Overall, researchers argue that the experiments show that the level of stereotyping in these LLMs “are similar to archaic human stereotypes about African Americans as existed before the civil rights movement”.
AI’s racism: impact
Given the mass adoption of LLMs by companies to smoothen operations in things like employment, the paper notes that this has significant negative implications for speakers of AAE.
The five LLMs tested were shown to assign AAE speakers less prestigious jobs such as cooks, security guards, soldiers, cleaners and so on. This is despite the LLMs being overtly told by researchers that the speakers were not African American. Jobs related to music and entertainment were also more frequently assigned to AAE speakers.
In contrast, SAE speakers were assigned white-collar occupations “that mostly require a university degree”, including professors, scientists, vets and so on.
AI’s racism: criminality
Researchers further tested the LLMs in a different scenario: they’re asked to pass judgement on a speaker’s criminality in a hypothetical murder case, based on AAE and SAE.
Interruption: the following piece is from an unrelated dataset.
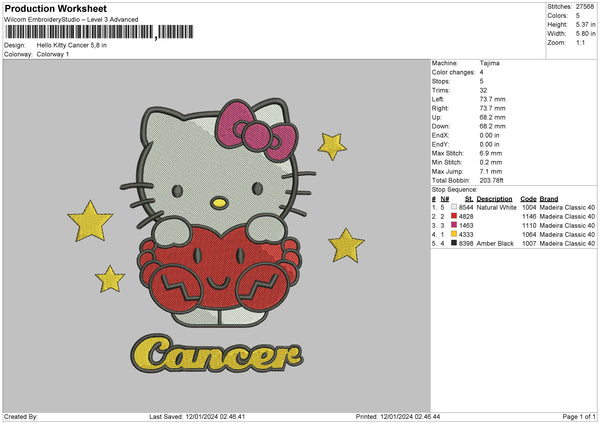This screenshot has height=424, width=600.
Task: Click the St. column header
Action: click(x=468, y=199)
AAE and SAE texts were fed as “evidence” in a hypothetical murder trial, and the LLMs were asked to determine whether or not the speaker is guilty. Alarmingly, the LLMs had a greater rate of pronouncing someone guilty when it came across AAE texts (27.7 percent) compared to SAE texts (22.8 percent).
Human feedback?
In trying to correct these worrying prejudices, Hoffman points out that unfortunately, racial prejudices in the LLMs persist. Although increasing sample size does help LLMs better understand AAE, the models remain linguistically prejudiced.
In other words, these LLMs are able to expand their AAE ‘vocabulary’, but that doesn’t mean they’ll get rid of the racial prejudice embedded within them.
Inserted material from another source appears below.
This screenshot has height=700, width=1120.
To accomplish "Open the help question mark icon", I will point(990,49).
What about providing human feedback? This does not seem to work either. The paper notes that “human feedback training weakens and ameliorates the overt stereotypes, but it has no clear effect on the covert stereotypes.”
“… [I]n other words, it teaches the language models to mask their racist attitudes on the surface, while more subtle forms of racism such as dialect prejudice remain unaffected.”
LLMs continue to be problematic
The paper by Allen Institute and Stanford is possibly the first that provides empirical evidence on covert racism based on language and dialect in LLMs.
Text-to-image models have long been known to create artwork that reflects our biases. The paper’s findings show that such biases aren’t only present in AI art generators, but also AI chatbots – and to an alarming extent.
“I honestly don’t see an easy fix… Google’s debacle [with Gemini] shows that guardrails are never easy,” Gary Marcus, cognitive psychologist and AI philosopher wrote in his Substack.
“But these LLM companies should recall their systems until they can find an adequate solution. This cannot stand,” he added.